Spojrzałam zdziwiona na psa.
- Spokojnie wyluzuj. Wcale nie przechwalam się swoim stanowiskiem. - uspokoiłam go - W gruncie rzeczy sama nie wierzę, że jestem betą - dodałam po chwili cicho. Hiro podniósł się, chyba trochę spokojniejszy
- Znasz wszystkie tereny? - spytałam próbując jakoś unormować całą tą dziwną sytuacje
- Mniej więcej, ale nie zwiedziłem ich wszystkich panienko. - odezwał się Hiro
- W takim razie mogę cię oprowadzić. Poniekąd to mój obowiązek - przewróciłam oczami
- Byłbym zaszczycony - pies ukłonił się lekko, a ja spojrzałam na niego nieco speszona. To chyba pierwszy raz kiedy ktoś zwracał się do mnie z takim szacunkiem.

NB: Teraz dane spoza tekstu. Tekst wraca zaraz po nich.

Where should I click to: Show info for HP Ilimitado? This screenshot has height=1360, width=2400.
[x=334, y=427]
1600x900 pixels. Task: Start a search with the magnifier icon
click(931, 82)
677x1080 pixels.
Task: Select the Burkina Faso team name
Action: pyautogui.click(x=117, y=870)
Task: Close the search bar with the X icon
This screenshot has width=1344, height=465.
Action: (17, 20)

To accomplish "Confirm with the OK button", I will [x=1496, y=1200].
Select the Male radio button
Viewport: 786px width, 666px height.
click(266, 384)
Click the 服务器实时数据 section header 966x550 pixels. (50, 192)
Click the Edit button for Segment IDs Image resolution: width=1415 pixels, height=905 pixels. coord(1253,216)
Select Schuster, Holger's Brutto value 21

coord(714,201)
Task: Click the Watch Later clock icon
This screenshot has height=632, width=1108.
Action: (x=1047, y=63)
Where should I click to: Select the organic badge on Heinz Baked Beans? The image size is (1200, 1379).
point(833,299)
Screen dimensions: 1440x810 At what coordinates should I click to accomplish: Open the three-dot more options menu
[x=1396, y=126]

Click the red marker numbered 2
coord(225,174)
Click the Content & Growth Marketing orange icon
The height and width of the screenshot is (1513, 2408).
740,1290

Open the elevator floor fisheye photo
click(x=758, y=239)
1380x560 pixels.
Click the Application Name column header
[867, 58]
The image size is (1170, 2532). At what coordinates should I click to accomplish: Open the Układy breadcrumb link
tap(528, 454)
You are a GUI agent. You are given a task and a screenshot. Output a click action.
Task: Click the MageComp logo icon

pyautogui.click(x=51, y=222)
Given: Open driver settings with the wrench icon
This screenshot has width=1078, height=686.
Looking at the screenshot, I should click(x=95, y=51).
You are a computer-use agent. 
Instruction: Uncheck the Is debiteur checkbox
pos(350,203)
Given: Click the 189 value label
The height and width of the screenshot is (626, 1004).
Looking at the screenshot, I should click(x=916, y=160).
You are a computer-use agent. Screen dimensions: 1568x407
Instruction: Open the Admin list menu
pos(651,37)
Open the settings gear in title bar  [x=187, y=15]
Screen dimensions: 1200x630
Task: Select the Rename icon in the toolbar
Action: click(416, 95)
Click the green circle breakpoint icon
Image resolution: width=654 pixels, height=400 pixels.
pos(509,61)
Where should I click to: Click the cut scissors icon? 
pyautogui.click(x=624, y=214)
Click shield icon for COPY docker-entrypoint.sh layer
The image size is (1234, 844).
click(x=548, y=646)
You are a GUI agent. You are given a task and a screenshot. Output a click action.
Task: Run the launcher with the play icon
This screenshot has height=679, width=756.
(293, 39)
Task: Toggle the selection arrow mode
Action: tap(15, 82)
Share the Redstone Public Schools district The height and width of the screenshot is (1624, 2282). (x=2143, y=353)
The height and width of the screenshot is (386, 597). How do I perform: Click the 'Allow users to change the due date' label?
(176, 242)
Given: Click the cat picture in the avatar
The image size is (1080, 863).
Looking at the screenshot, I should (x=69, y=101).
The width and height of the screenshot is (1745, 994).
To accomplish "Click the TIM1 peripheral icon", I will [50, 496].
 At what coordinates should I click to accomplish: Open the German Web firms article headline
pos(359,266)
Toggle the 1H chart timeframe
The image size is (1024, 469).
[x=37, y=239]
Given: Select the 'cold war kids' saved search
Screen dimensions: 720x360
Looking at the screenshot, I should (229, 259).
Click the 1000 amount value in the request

Zazwyczaj inne psy mnie odtrącały. Tak było przez całe moje życie. W końcu czemu się dziwić. Od zawsze byłam zimna i oschła wobec innych. Oni traktowali mnie po prostu tak samo. Potrząsnęłam głową, żeby wrócić do rzeczywistości i wróciłam do swojego codziennego zimnego tonu
- Jest jakieś konkretne miejsce gdzie chciałbyś pójść?